La Fondazione GIMBE audita presso la XII Commissione Affari sociali alla Camera dei Deputati nell’ambito dell’esame delle proposte di legge recanti disposizioni per il sostegno finanziario del Servizio Sanitario Nazionale (SSN).

«Negli ultimi 15 anni – esordisce Nino Cartabellotta, Presidente della Fondazione GIMBE – è bene ribadire che tutti i Governi, di ogni colore, hanno tagliato risorse o non finanziato adeguatamente il SSN, portando il nostro Paese ad essere in Europa “primo tra i paesi poveri” in termini di spesa sanitaria pubblica sia in percentuale del PIL, sia soprattutto pro-capite». Infatti, nel 2022 siamo davanti solo ai paesi dell’Europa meridionale (Spagna, Portogallo, Grecia) e a quelli dell’Europa dell’Est, eccetto la Repubblica Ceca» (figura 1). Il gap rispetto alla media dei paesi europei dal 2010 è progressivamente aumentato, arrivando nel 2022 a $ 867, pari a quasi € 810 (figura 2), che, parametrato ad una popolazione residente ISTAT al 1° gennaio 2023, per l’anno 2022 corrisponde ad una voragine di € 47,7 miliardi. Nell’intero periodo 2010-2022 il gap cumulativo arriva alla cifra monstre di $ 363 miliardi, pari a circa € 336 miliardi (figura 3). «Una progressiva sottrazione di risorse pubbliche – continua Cartabellotta – che determinato l’inesorabile indebolimento del SSN nelle sue componenti strutturale, tecnologica, organizzativa e, soprattutto, professionale, con drammatiche conseguenze che oggi ricadono su 60 milioni di persone».

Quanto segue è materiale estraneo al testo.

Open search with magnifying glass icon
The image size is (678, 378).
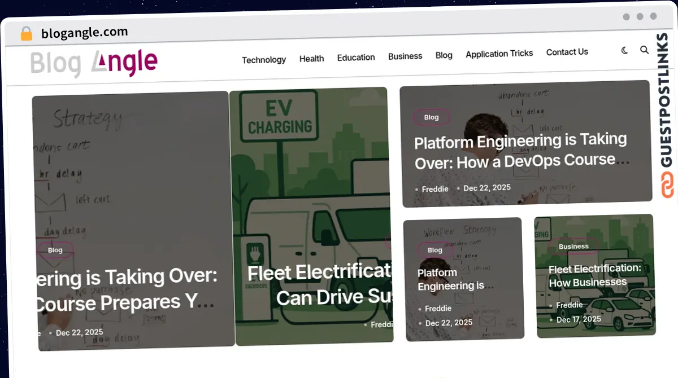click(x=644, y=50)
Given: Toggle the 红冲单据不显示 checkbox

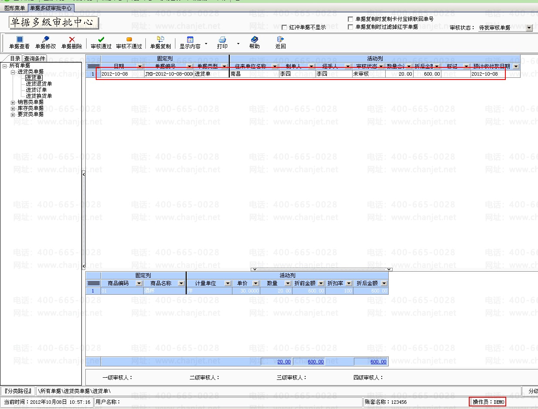Looking at the screenshot, I should [284, 27].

«I princìpi fondanti del SSN, universalità, uguaglianza, equità – continua il Presidente – sono stati ampiamente traditi e la vita quotidiana delle persone, in particolare delle fasce socio-economiche più deboli, è sempre più condizionata da esperienze che documentano la mancata esigibilità del diritto alla tutela della salute: interminabili tempi di attesa, pronto soccorso affollatissimi, impossibilità di trovare un medico o un pediatra di famiglia vicino casa, necessità di ricorrere alla spesa privata sino all’impoverimento delle famiglie e alla rinuncia alle cure, enormi diseguaglianze regionali e locali sino alla migrazione sanitaria».

«Conseguenze del fatto che a partire dal 2010 – commenta Cartabellotta – indipendentemente dalle cifre assolute, la sanità pubblica è continuamente definanziata, come documentato dall’inesorabile aumento del gap della spesa sanitaria pro-capite rispetto alla media dei paesi europei».

FABBISOGNO SANITARIO NAZIONALE (FSN) PASSATO E PRESENTE:

  • Periodo 2010-2019: il FSN è aumentato di € 8,2 miliardi con una percentuale di crescita complessiva dello 0,9% rispetto all’1,2 % dell’inflazione. «Per 10 anni – chiosa il Presidente – Regioni, Aziende sanitarie e professionisti hanno lavorato in un contesto iso-risorse che ha progressivamente eroso la resilienza del SSN, poi travolto dalla pandemia quando già gravemente indebolito». (figura 4).
  • Periodo 2020-2023: l’incremento del FSN è pari a € 15,1 miliardi che, spiega Cartabellotta «non hanno consentito alcun rinforzo strutturale del SSN, né hanno permesso alle Regioni – anche quelle più virtuose – di mantenere i conti in ordine senza tagliare i servizi o aumentare le imposte regionali». Sia perché le risorse sono state utilizzate in larga misura per fronteggiare l’emergenza pandemica, sia perché l’incremento del 2,9% nel 2022 e del 2,8% nel 2023 è stato pesantemente eroso dall’inflazione (8,1% nel 2022 e 5,7% nel 2023) (figura 5).
  • Legge di Bilancio 2024. Il FSN viene incrementato di € 3 miliardi per il 2024, € 4 miliardi per il 2025 e € 4,2 miliardi per il 2026, salendo a € 134 miliardi per il 2024, € 135,4 miliardi per il 2025 e € 135,6 miliardi per il 2026. «Se in termini assoluti è ben evidente il netto incremento del FSN nel 2024 – spiega Cartabellotta – è bene rilevare da un lato che oltre l’80% è destinato al doveroso rinnovo dei contratti del personale dipendente e convenzionato, dall’altro che l’ultima Manovra non lascia intravedere alcun rilancio del finanziamento pubblico. Infatti, gli incrementi previsti nel 2025 (+1%) e nel 2026 (+0,15%) sono talmente esigui che non riusciranno a compensare l’inflazione, né l’aumento dei prezzi di beni e servizi».